Estrela do basquete universitário, Sabrina Ionescu escreve sobre Kobe Bryant: 'Nossos caminhos se conectaram por um motivo'

A ala do Oregon Ducks Sabrina Ionescu é, sem dúvidas, um dos maiores destaques no basquete universitário norte-americano feminino. No ano passado, ela escolheu não ser draftada por não ter conquistado o título da NCAA e, neste ano, faz sua última temporada junto do ‘Oregon Nation’.

A morte de Kobe Bryant foi algo que chocou o mundo e Sabrina, amiga da lenda do Los Angeles Lakers, disse que dedicaria a temporada a ele.

Em uma carta escrita ao The Players Tribune, Sabrina não deixou de citar Kobe. O texto é intitulado “Dear Oregon Basketball”, que faz referência ao “Dear Basketball”. Sabrina não deixa de agradecer os pais, familiares, técnica e amigas de time, mas foca no ex-jogador e relembra alguns momentos que viveu com ele.

Quando Sabrina estava indo para Los Angeles para fazer parte do Wooden Award, premiação que reúne atletas universitários, ela foi convidada por Kobe para trabalhar como assistente técnica de jogadoras da academia dele. Ela conta que, naquele momento, ao passar pela porta do ginásio, Kobe disse que ela fez a escolha certa quando optou por não ser draftada naquele ano, reconhecendo que não seria uma escolha ‘normal’ da parte dela.

“A maioria das pessoas viu o fato de que nada seria normal para nós esse ano como negativo. Mas Kobe? Ele viu isso como uma bênção. Ele viu a pressão que estávamos prestes a enfrentar esse ano como um privilégio. Um desafio a superar. E o fato de que foi assustador para mim no começo? Ele viu isso como uma oportunidade.

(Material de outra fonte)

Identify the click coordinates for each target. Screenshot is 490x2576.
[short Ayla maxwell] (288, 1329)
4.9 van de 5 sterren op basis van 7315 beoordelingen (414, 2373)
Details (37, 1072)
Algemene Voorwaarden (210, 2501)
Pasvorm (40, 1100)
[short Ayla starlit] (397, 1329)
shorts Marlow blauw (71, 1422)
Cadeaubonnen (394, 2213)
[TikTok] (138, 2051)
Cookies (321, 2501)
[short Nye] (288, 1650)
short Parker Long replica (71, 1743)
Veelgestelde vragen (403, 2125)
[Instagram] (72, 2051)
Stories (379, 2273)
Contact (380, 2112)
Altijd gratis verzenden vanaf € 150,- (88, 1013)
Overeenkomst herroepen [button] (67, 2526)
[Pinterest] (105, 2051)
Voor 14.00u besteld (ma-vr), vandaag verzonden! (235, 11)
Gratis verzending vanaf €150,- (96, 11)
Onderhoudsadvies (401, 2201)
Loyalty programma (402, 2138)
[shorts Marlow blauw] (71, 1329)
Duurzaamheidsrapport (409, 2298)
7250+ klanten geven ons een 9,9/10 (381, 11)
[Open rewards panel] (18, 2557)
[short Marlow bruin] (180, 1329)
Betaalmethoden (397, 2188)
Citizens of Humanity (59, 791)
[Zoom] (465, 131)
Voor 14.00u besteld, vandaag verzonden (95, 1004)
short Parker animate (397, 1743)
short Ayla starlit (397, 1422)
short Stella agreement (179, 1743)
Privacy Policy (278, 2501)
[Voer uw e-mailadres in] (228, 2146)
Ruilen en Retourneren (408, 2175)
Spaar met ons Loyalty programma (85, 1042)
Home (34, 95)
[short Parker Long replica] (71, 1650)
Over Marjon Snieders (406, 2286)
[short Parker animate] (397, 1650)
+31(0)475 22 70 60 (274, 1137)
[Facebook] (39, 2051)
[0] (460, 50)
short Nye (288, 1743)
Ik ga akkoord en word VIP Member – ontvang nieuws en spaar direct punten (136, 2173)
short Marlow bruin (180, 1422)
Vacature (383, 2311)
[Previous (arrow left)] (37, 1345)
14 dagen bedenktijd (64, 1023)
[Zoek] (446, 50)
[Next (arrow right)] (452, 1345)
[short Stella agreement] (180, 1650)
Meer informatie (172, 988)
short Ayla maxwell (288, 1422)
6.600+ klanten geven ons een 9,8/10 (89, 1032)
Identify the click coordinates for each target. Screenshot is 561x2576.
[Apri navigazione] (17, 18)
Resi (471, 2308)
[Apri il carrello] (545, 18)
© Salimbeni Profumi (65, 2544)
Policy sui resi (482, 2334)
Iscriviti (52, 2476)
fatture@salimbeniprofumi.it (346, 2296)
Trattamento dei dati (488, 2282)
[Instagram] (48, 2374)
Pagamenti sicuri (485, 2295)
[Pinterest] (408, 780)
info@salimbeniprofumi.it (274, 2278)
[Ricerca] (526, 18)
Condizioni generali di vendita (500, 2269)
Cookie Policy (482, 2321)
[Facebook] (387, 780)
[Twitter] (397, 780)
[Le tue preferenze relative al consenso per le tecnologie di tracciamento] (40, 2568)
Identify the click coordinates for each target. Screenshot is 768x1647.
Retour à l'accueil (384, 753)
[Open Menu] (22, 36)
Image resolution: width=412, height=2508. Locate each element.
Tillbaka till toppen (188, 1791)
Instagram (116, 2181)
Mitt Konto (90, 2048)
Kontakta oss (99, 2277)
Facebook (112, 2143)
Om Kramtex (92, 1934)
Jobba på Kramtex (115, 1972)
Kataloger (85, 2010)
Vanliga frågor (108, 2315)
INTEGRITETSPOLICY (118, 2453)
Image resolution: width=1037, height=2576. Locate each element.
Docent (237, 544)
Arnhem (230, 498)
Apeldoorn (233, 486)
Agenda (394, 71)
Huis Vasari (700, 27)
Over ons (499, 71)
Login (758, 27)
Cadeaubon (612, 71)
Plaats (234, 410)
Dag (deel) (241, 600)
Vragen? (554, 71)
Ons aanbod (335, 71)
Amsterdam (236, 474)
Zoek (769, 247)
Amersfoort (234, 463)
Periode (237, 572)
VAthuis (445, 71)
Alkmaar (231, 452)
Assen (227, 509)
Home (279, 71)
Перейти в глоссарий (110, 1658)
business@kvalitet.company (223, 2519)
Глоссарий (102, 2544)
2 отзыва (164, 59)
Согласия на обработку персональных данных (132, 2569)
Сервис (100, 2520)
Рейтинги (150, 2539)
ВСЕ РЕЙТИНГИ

Aproveitar do seu medo era como uma oportunidade de aprender algo novo sobre você – isso é o Mamba Mentality e eu levei isso a sério”, escreveu.

Na carta, Sabrina também fala como o basquete é uma paixão e sua vida e agradece todas as pessoas que tem estado a sua volta o tempo todo de darem a ela a oportunidade de ser uma ‘nerd’ sem se sentir estranha no que faz.

Mas, apesar de tantas glórias que vem sendo conquistadas em 2020, ela não deixou de lembrar o quanto tem sido doloroso lidar com a perda de um amigo. “Não posso deixar de dizer o quanto estou triste por saber que vou dar o próximo passo na minha jornada no basquete e a cada passo seguinte, sem um dos meus maiores mentores - e sem o meu mentor que mais entendeu exatamente do que se tratava minha jornada”, disse.

A morte de Kobe a fez questionar sobre sua própria jornada. “Como o mundo me uniu com alguém como Kobe, alguém que me entendeu tão bem - talvez a primeira pessoa na minha vida que realmente me levou a esse nível mais profundo do basquete - apenas para arrancá-lo da minha vida depois de menos de um ano? E por quê? Parecia cruel. Ainda parece”.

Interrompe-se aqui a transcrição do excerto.